Why significantly extending the Living Wage is not the best way to help the poorest
JOHN Sentamu, the charismatic archbishop of York, has again thrown his weight behind the recommendations of the Living Wage Commission he chairs. Not to be confused with the government’s Low Pay Commission, which recommends the statutory minimum wage, the Living Wage Commission is a private pressure group funded by trade unions and faith organisations.
Its latest report calls for 1m more workers to be paid the Living Wage, currently £7.65 an hour nationally, and £8.80 in London, by 2020. The principle of raising low pay is laudable, and the report is in some ways thoughtful, recognising the risks to jobs that a compulsory Living Wage would bring. It sees the way forward as requiring government work to be paid the Living Wage, with “they-can-afford-it” private sector employers (in finance, IT and professional services) encouraged to step up to the plate. It would also like to see public sector procurement play a major role, with contractors under pressure to raise pay.
The 2020 target is new: however there is little else that is novel. As I have written before, as long as the Living Wage is an aspiration, paid by firms that can afford to do so, it will do little damage. But it’s worth pausing before accepting the Commission’s assumptions without question. It has a model of the labour market that reflects prejudices against employers, misunderstanding of the role of entry wages, and the dangers of unintended consequences.
It emphasises the link between low wages and poverty; the archbishop says that, “for the first time, the majority of people in poverty in the UK are now in working households”. But this is misleading in two ways. First, few of these poor working households have members working full time. Three-fifths of those receiving less than the Living Wage are working part time.

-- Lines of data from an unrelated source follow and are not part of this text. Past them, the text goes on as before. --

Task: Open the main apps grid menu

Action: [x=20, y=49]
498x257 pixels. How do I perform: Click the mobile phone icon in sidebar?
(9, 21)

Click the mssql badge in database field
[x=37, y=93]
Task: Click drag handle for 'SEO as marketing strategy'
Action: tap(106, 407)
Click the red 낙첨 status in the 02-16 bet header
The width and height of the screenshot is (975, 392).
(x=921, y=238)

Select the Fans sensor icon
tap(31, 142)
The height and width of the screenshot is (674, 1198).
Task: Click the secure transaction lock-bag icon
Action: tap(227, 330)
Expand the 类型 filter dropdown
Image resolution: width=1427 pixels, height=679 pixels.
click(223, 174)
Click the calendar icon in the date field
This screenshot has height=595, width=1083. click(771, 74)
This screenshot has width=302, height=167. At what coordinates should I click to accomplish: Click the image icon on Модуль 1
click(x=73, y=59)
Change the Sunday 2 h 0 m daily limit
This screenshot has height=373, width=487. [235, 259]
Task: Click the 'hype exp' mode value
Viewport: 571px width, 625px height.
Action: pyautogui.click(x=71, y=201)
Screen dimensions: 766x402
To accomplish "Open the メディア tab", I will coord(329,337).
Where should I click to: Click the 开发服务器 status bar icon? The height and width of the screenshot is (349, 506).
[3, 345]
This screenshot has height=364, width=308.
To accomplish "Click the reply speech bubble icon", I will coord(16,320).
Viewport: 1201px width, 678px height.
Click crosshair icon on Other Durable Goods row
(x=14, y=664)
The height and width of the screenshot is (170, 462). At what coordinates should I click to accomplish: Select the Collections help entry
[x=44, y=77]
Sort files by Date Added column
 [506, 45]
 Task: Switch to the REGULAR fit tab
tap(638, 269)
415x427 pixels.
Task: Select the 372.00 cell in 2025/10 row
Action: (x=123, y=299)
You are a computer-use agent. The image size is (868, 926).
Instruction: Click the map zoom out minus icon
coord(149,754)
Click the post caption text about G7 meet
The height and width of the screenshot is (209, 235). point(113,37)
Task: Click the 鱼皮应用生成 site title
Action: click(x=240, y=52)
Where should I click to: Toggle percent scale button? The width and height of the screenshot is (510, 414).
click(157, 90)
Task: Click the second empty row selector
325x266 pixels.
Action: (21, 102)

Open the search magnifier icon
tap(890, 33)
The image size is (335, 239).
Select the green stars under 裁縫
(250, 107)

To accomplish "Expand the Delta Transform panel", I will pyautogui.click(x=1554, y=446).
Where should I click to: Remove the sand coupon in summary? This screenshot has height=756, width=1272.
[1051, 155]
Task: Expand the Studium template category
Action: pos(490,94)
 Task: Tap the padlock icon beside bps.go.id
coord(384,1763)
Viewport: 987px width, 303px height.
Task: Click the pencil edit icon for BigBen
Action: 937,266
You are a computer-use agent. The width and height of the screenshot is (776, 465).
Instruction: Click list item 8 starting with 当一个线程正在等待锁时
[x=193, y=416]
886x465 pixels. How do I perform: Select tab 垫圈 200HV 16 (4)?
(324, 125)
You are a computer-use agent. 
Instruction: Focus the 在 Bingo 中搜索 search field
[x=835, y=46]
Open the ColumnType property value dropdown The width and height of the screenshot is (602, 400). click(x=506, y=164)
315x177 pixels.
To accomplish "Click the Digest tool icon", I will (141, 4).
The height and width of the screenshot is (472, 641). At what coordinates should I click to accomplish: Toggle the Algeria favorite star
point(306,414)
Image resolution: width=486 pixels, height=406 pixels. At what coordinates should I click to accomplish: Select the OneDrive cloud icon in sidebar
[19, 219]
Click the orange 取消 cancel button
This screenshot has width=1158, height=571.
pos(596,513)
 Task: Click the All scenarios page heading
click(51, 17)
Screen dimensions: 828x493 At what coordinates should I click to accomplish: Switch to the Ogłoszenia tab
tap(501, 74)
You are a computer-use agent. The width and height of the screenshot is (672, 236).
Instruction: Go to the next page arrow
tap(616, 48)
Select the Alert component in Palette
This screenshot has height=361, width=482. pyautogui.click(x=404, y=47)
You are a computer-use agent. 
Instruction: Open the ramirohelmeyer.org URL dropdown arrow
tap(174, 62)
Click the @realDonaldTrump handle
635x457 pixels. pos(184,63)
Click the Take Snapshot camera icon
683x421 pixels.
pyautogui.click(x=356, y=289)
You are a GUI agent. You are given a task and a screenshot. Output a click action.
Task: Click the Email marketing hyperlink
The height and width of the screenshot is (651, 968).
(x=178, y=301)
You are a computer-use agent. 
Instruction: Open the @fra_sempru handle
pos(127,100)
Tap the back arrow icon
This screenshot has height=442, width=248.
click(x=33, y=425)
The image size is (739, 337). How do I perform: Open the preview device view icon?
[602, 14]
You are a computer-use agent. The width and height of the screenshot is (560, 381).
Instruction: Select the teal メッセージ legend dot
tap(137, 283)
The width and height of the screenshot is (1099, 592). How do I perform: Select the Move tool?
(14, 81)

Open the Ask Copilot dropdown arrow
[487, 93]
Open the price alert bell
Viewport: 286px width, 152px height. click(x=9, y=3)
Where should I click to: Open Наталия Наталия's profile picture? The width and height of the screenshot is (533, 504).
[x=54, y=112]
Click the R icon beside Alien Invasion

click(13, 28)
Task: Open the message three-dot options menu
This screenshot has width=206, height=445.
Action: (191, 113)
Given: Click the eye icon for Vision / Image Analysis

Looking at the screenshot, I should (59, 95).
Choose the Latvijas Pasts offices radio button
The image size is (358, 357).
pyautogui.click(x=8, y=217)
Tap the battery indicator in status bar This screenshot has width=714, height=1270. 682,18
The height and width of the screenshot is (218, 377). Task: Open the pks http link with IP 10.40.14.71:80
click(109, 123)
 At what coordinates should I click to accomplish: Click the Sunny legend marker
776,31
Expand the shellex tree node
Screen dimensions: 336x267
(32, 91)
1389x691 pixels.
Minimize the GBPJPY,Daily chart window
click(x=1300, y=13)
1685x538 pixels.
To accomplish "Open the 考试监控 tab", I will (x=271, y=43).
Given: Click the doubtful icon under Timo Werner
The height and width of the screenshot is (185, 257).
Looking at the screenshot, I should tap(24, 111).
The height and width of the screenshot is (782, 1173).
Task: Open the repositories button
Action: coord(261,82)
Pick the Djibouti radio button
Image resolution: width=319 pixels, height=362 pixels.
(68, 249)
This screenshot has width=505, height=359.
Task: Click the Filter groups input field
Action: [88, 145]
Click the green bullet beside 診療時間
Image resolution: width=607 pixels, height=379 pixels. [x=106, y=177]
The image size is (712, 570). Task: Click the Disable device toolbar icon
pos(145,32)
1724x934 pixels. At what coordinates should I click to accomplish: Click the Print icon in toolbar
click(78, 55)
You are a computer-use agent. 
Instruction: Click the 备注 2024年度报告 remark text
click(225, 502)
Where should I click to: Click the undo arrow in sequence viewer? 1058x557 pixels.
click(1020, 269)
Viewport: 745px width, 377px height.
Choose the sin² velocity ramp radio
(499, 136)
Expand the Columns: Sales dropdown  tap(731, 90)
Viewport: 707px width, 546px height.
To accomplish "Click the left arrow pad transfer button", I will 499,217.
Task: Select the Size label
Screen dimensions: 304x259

In this sense, the Living Wage idea is flawed, for if those receiving hourly pay hikes are still only working relatively few hours, they will not be lifted out of poverty.
Second, those on low wages are not necessarily in poor households. IFS data show that 44 per cent of those earning less than the Living Wage are in households in the top half of the income distribution, and 5 per cent live in households in the top decile.
So the Living Wage is a poorly-targeted anti-poverty measure, which attempts to load the cost of reducing poverty onto employers, and thus consumers – many of whom are not well-off. It also creates collateral damage to job opportunities, particularly for the young. The report has no clear view of how young people are to be treated in a Living Wage regime. Is there to be a youth rate, as with the minimum wage? If not, an 18-year old in London would receive a pay rise of over 50 per cent. It beggars belief that hikes of this size would not lead to higher youth unemployment, as firms substituted more productive workers.
The Commission’s analysis remains static, largely ignoring knock-on effects such as pay rises for those currently on or above the Living Wage with more experience and responsibilities, and firms choosing to substitute capital equipment for labour if wage costs rise.
To mitigate such effects, it prays in aid wishful thinking about productivity increases and reduced absenteeism, unlikely to accrue to the employers the Commission targets. There are also references to possible multiplier effects and fiscal gains, through lower in-work benefits and higher tax take, which depend on contestable assumptions.
Overall, there is nothing new here to convince sceptics that the Living Wage is the best way to relieve poverty and boost productivity. Sentamu is a terrific archbishop, but a less than convincing policy analyst.
Len Shackleton is professor of economics at the University of Buckingham, and economics fellow at the Institute for Economic Affairs.